> What is needed
Scan the lines below for the word "table". Copy each line you find it in.

(Dataset excerpts)
★ ★ ★ ★ ★ ★ ★

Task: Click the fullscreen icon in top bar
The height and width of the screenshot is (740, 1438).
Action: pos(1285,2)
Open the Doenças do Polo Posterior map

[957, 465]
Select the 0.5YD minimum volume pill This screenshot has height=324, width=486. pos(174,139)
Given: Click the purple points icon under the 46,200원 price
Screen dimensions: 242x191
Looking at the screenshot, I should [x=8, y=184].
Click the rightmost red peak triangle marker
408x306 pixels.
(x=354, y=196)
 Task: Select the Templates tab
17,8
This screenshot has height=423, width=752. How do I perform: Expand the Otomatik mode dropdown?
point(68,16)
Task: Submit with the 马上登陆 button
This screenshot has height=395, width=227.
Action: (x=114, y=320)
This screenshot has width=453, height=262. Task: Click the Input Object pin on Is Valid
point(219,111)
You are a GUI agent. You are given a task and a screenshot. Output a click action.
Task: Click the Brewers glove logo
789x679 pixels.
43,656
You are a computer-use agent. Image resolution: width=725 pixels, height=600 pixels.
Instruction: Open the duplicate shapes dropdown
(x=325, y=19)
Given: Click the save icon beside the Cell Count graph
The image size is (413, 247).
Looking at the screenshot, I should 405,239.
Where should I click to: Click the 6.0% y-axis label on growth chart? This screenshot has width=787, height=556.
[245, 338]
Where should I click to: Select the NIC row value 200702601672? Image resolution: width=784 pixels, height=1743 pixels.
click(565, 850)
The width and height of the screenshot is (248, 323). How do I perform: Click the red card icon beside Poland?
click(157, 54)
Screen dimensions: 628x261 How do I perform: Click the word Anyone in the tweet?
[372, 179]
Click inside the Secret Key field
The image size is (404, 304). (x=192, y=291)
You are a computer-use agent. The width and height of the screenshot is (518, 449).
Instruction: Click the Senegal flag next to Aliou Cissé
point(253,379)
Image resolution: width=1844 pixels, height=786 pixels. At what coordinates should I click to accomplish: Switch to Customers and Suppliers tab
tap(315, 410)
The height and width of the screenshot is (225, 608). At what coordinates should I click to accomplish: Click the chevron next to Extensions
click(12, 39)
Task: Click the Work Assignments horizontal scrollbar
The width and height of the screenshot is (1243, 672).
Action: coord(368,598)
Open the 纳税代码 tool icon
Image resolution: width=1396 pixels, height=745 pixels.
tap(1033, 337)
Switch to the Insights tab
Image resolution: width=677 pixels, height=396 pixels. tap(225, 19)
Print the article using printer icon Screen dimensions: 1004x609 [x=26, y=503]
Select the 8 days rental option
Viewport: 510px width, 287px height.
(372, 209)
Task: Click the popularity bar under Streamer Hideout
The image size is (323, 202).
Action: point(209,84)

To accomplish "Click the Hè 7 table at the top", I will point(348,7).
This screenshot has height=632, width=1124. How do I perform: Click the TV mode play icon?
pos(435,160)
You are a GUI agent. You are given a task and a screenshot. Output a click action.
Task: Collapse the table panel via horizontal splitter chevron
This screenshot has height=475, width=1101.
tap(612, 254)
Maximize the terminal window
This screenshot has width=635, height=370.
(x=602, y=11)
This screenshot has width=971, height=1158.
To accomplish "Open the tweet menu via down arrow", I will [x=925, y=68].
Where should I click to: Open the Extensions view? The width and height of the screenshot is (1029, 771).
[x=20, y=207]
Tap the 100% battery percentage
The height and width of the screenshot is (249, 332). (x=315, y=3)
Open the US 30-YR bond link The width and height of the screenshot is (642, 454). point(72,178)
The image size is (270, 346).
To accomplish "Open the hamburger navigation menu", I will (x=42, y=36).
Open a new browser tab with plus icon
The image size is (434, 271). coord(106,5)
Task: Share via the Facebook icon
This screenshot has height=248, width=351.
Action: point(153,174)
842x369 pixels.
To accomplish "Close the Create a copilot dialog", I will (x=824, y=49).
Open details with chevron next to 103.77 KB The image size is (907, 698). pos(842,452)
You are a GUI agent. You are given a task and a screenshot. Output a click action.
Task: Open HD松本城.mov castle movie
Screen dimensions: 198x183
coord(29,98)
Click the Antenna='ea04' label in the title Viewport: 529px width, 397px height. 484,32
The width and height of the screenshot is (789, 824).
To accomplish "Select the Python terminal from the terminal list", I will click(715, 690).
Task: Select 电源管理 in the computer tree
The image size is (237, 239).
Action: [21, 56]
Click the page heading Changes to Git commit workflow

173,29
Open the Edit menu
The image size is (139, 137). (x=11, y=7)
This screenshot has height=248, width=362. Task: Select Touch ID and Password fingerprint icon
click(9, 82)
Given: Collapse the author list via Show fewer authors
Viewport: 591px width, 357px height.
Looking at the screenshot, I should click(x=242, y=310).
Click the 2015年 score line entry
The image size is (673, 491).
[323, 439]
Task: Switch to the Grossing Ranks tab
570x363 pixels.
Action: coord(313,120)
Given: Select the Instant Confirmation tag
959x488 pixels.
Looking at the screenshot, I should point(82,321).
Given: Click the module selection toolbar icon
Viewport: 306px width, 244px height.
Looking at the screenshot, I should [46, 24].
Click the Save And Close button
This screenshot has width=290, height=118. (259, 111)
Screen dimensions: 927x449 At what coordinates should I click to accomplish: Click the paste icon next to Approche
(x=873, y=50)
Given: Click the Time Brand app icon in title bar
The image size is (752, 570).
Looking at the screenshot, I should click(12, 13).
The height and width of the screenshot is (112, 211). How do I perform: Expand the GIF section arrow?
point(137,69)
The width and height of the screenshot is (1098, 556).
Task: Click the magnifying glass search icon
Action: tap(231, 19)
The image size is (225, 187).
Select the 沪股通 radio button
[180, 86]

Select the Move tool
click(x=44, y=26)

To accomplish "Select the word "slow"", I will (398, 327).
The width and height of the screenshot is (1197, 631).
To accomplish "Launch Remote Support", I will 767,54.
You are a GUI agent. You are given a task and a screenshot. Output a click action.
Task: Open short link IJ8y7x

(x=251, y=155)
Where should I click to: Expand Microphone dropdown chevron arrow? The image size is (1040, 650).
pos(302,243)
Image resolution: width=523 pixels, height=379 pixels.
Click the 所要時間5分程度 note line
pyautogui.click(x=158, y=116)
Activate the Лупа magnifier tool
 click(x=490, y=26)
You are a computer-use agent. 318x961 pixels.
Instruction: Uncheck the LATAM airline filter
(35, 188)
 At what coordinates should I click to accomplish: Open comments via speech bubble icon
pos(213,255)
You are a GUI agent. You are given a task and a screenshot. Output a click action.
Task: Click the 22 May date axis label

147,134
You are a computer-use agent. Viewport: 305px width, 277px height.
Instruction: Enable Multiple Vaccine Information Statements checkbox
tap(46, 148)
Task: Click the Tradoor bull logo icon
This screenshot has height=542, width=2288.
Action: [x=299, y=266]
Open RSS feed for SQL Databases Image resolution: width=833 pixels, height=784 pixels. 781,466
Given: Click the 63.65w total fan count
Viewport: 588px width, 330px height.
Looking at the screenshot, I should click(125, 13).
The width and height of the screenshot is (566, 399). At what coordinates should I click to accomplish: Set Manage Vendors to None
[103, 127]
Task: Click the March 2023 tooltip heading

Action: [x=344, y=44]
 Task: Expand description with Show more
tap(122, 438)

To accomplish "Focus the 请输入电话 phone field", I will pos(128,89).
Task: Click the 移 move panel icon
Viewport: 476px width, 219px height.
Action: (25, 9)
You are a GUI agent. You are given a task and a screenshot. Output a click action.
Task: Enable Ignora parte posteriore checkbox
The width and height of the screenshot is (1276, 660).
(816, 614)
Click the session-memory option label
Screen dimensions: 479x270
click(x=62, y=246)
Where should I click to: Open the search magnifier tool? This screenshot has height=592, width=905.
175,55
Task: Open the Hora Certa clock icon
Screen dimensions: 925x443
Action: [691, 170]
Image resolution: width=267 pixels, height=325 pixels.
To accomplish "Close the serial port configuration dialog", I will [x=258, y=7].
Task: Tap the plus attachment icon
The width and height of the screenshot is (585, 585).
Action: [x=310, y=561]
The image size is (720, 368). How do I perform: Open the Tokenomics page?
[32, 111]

★ ★ ★ ★ ★ ★ ★

> Reply to the exercise
To accomplish "Click the Hè 7 table at the top", I will point(348,7).
Task: Collapse the table panel via horizontal splitter chevron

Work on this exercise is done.